Mechanism of the Alkylation of Indoles with Nitrostyrenes Catalyzed by Chiral-at-Metal Complexes

Chiral-at-metal rhodium­(III) complexes of the formula [Rh­(κ4C,N,N′,P-L)­A­(Solv)]­[SbF6]n (Solv = A = MeCN, n = 2 (1); Solv = H2O, A = MeCN, n = 2 (2); Solv = MeCN, A = Cl, n = 1 (3); Solv = H2O, A = Cl, n = 1 (4)) catalyze the Friedel–Crafts reaction of trans-β-nitrostyrene and N-methyl-2-methylindole. Complex 4 reacts with trans-β-nitrostyrene, affording [RhCl­(κ4C,N,N′,P-L)­(trans-β-nitrostyrene)]+ (5).
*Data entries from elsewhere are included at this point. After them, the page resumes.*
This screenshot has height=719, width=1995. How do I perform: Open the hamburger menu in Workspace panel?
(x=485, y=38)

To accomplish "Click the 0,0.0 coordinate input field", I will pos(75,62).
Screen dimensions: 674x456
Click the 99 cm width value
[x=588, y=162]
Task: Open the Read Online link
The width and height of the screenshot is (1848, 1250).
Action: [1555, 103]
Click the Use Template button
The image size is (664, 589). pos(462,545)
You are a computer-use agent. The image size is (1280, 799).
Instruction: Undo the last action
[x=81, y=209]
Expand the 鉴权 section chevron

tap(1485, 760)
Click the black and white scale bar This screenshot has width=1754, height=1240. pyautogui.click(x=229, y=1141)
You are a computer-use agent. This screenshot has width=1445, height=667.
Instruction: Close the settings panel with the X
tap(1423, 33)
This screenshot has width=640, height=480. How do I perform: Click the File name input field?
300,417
In the presence of N-methyl-2-methylindole, complex 5 reversibly gives a mixture of aci-nitro complexes 6 in high diastereoselectivity which, in turn, evolve to the FC adducts through 1,3-prototropy mediated by a water molecule. On the basis of experimental NMR studies and DFT calculations, a detailed mechanistic pathway for the alkylation reaction is proposed, including an explanation of the origin of the measured enantiomeric ratio.